The MOUNTAINEER trial demonstrated promising activity for tucatinib and trastuzumab, with more than half of evaluable patients with RAS wild-type and HER2-amplified metastatic CRC achieving an objective response. The study combination was well tolerated as well. These results suggest that further expansion of the MOUNTAINEER trial in patients with HER2-amplified metastatic CRC is warranted.
Although HERACLES-B did not reach its primary endpoint (ORR), the authors noted that disease control (PR plus SD) was achieved in 80% of patients with a median PFS of 4.8 months that favourably compares to the median 4.2 months achieved in the positive HERACLES-A trial. They proposed that the ORR may have been weakened by the lower trastuzumab dose delivered with T-DM1, while the longer PFS could be the result of the combined ‘broad-brush’ effect of emtansine and synergy with pertuzumab.
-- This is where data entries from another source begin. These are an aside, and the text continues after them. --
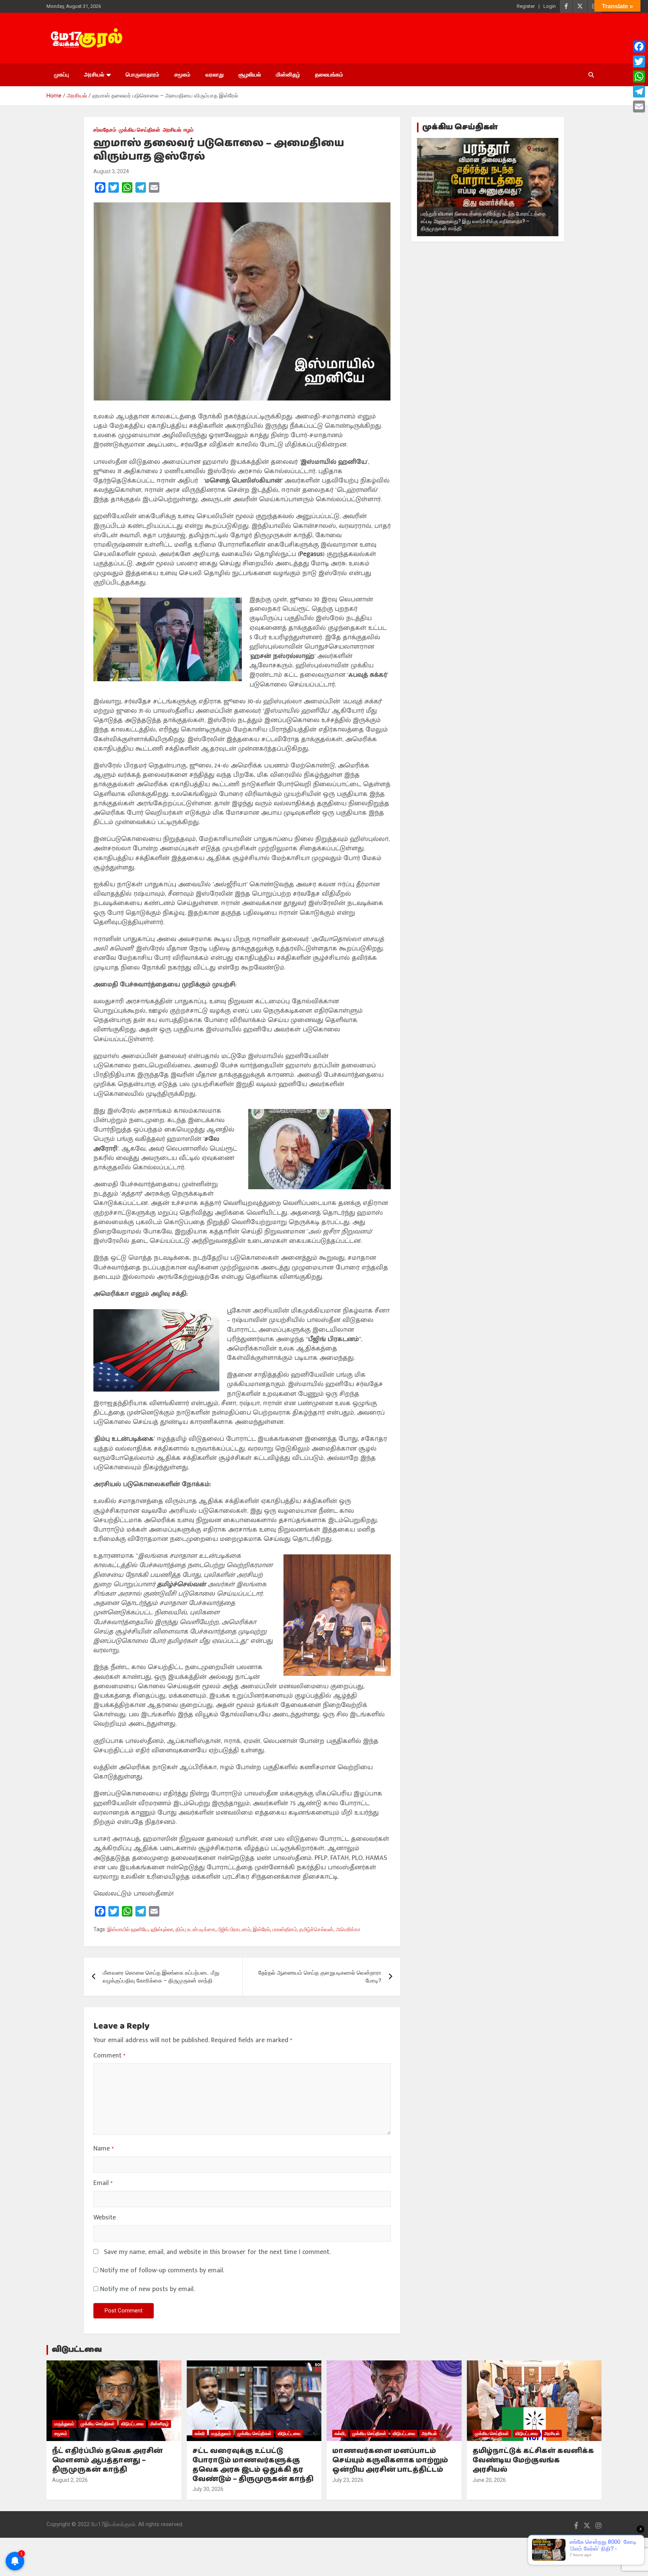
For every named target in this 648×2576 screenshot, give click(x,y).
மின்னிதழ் (288, 74)
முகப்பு (61, 74)
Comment (109, 2056)
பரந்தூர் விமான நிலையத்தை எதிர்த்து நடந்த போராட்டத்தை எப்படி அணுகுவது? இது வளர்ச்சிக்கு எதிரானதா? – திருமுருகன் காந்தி (483, 221)
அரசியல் (94, 74)
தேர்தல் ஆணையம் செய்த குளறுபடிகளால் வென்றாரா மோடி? (319, 1976)
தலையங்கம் (329, 74)
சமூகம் (182, 74)
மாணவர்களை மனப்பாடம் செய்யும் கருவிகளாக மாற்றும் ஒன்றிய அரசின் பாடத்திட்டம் (390, 2460)
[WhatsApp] (639, 76)
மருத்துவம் (64, 2423)
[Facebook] (639, 46)
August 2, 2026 (70, 2480)
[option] (487, 187)
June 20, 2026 (489, 2480)
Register (526, 6)
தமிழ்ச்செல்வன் (316, 1929)
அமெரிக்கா (348, 1929)
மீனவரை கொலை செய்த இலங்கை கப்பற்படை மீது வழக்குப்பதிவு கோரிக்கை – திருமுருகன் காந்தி (161, 1976)
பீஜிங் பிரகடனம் (234, 1929)
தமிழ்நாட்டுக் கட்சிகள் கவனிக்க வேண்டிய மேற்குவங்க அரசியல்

The TRIUMPH study was funded by the Japan Agency for Medical Research and Development. The MOUNTAINEER trial was funded by Seattle Genetics and supported through the ACCRU network. The HERACLES-B is a non-profit clinical trial sponsored by Fondazione Piemontese per l'Oncologia - FPO funded by Associazione Italiana per la Ricerca sul Cancro (AIRC); Roche provided pertuzumab and T-DM1 for free.
526PD – Nakamura Y, Okamoto W, Kato T, et al. TRIUMPH: Primary Efficacy of a Phase II Trial of Trastuzumab (T) and Pertuzumab (P) in Patients (pts) with Metastatic Colorectal Cancer (mCRC) with HER2 (ERBB2) Amplification (amp) in Tumor Tissue or Circulating Tumor DNA (ctDNA): A GOZILA Sub-study.
527PD – Strickler JH, Zemla T, Ou F-S, et al. Trastuzumab and tucatinib for the treatment of HER2 amplified metastatic colorectal cancer (mCRC): Initial results from the MOUNTAINEER trial.
LBA35 – Sartore-Bianchi A, Martino C, Lonardi S, et al. Phase II Study of Pertuzumab and Trastuzumab-emtansine (T-DM1) in Patients with HER2-positive Metastatic Colorectal Cancer: the HERACLES-B (HER2 Amplification for Colo-rectaL cancer Enhanced Stratification, cohort B) Trial.